I soak 'em in kerosene, heck I leave them in kerosene until I need them, if they are nasty. Which, the only ones that I have that were nasty were ones that came with used saws I bought (or saws I dug out of my neighbor's scrap yard at his business). Kerosene is a great solvent, and when the dirt settles, can be used over and over and over again. I keep several gallons in a bucket with a lid on it out in the barn. When I need a parts washer, I grab the bucket and go to work...
Yes, no more propane, we used to use it to start diesels and it doesn't work anymore. But it's mostly kerosene still.

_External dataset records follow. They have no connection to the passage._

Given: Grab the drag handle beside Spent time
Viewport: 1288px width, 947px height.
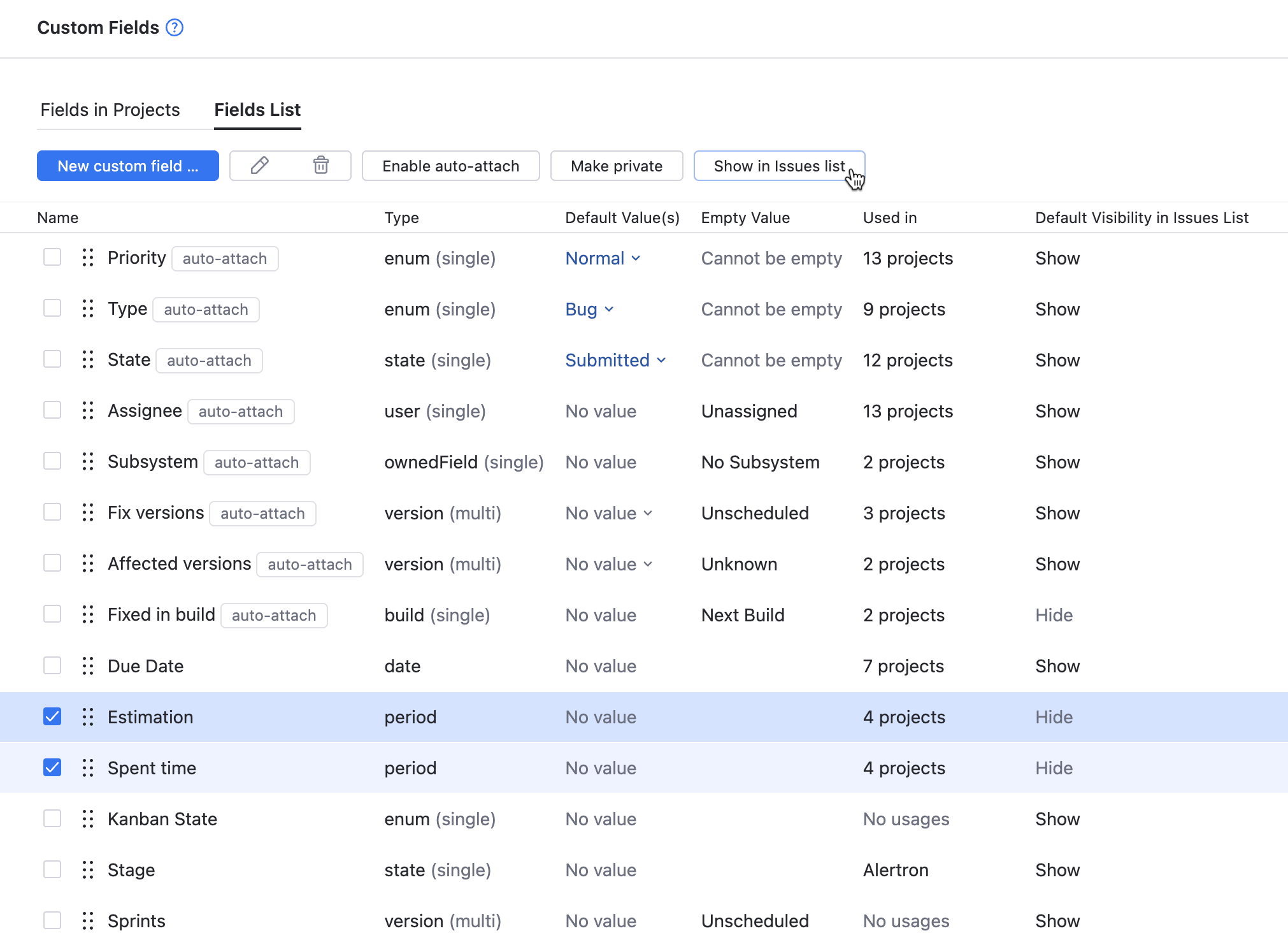Looking at the screenshot, I should point(88,767).
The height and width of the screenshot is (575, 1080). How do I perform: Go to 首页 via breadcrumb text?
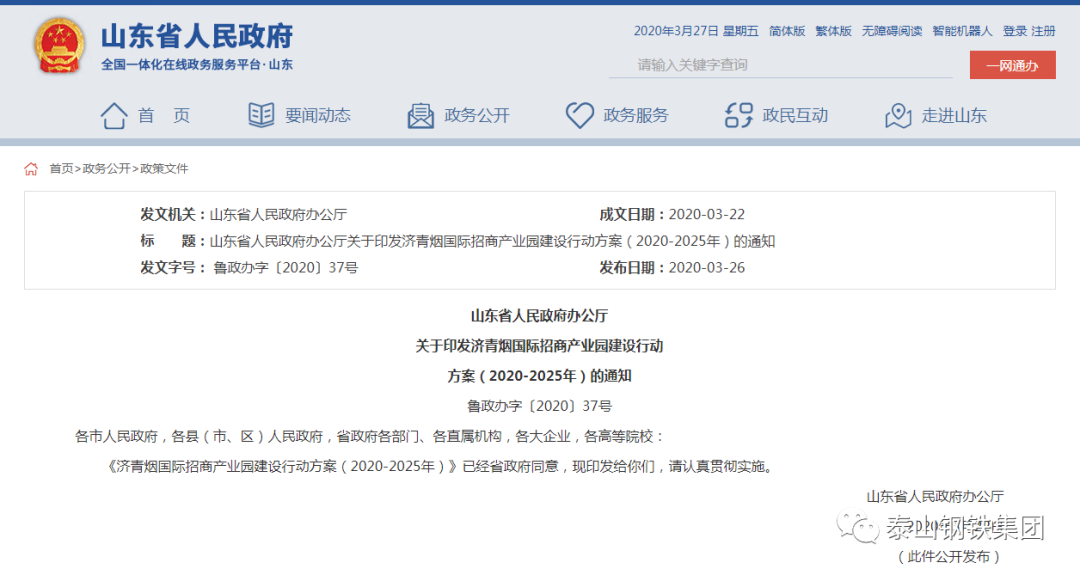click(61, 169)
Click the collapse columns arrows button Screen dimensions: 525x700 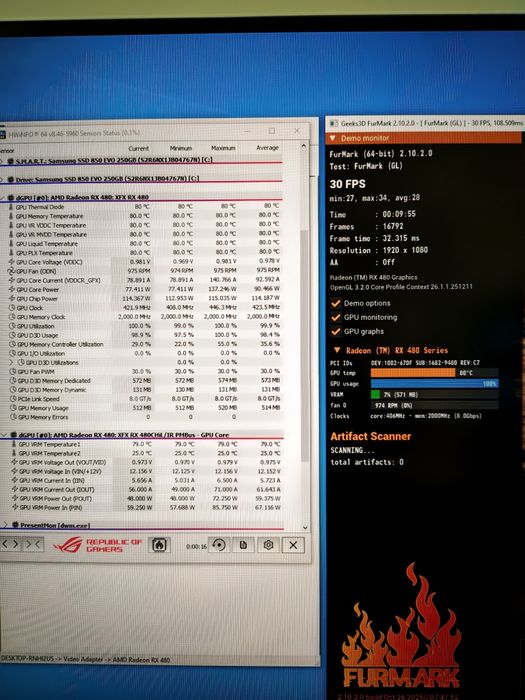(x=33, y=544)
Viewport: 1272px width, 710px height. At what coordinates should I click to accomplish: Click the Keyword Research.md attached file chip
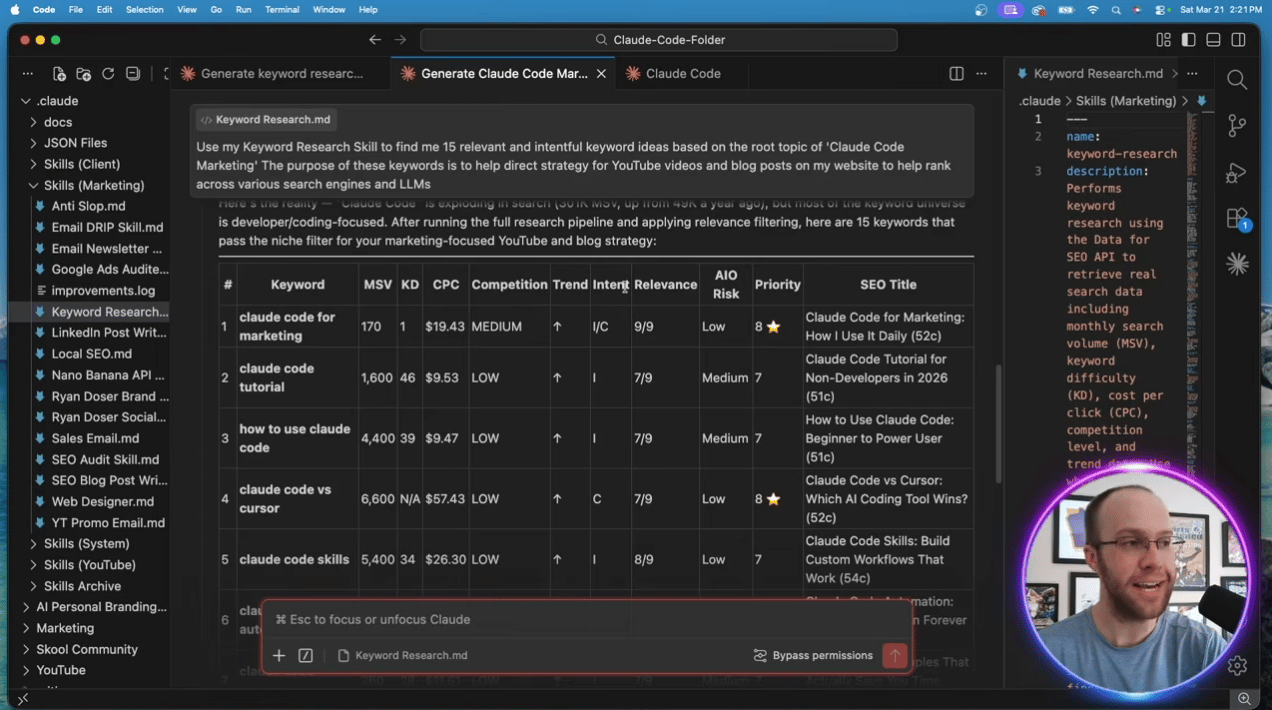(x=402, y=656)
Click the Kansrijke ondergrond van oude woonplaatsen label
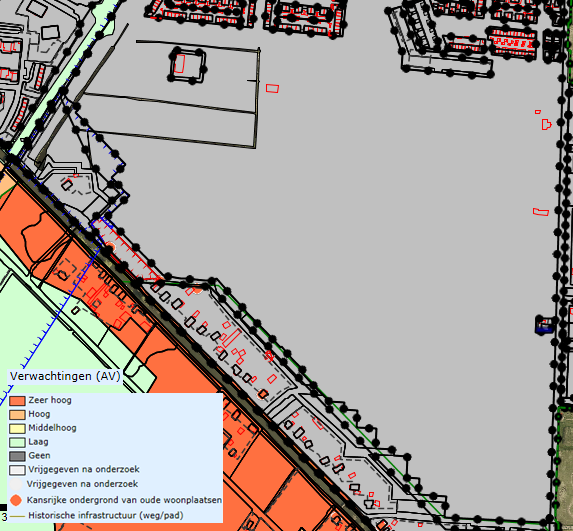 coord(124,500)
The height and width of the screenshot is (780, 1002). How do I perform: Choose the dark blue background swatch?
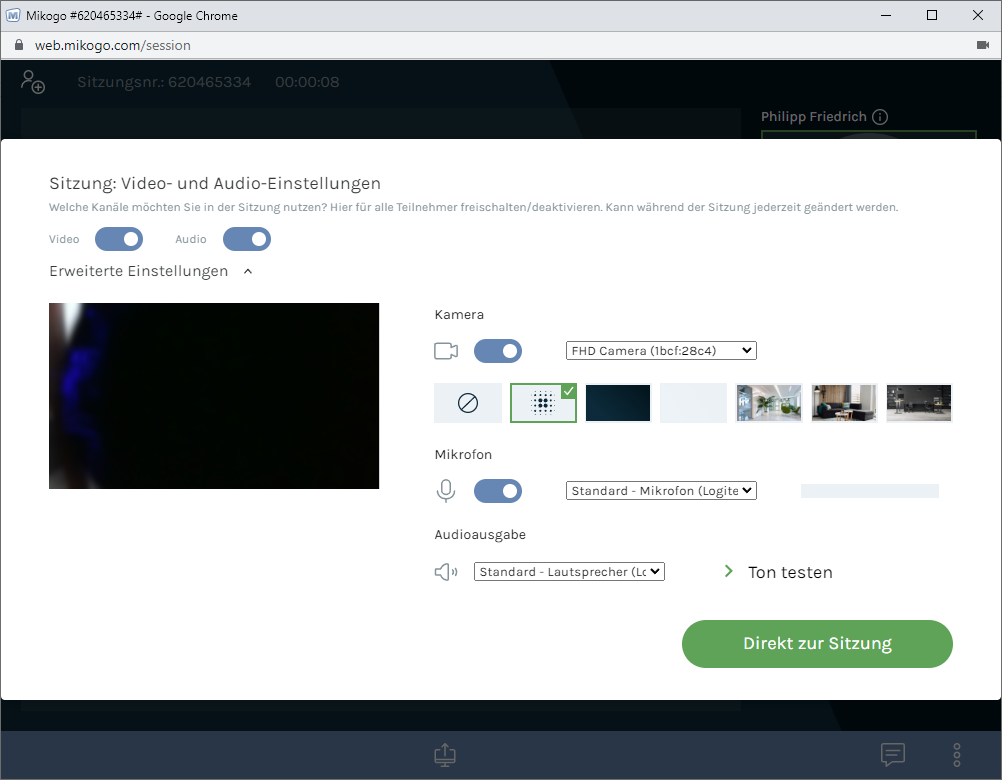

Just whipped up a batch of mineral spirits and ATF to soak some chains that were given to me. I did not have any acetone so MS is what I am going with. I will post my results. One of the chains has 8-10 links that would not move so this will be a good test.
Anyone seen one dirtier than this one?
WOW! Almost looks like they dipped it in sand or sugar for a spell.....
Well kind of.....Veggie oil cooking on a little old hickory! That was setting for about 10 months. Fast forward to the very end and check out those noodles. 880 oiler wide open with the aux humpin to!
I had no idea anyone went to this much trouble! I just sharpen 'em. I used to rinse the metal filings off with MS, then dip the chain in oil. Now I just blow the filings off with compressed air.
I grind, and throw them in the box. Always figured the first trip 'round the nose of the bar at 15,000 RPM would blow any remaining filings off for me.
Only chain I've ever cleaned is a few real nasty ones I've received on OPS (Other People's Saws).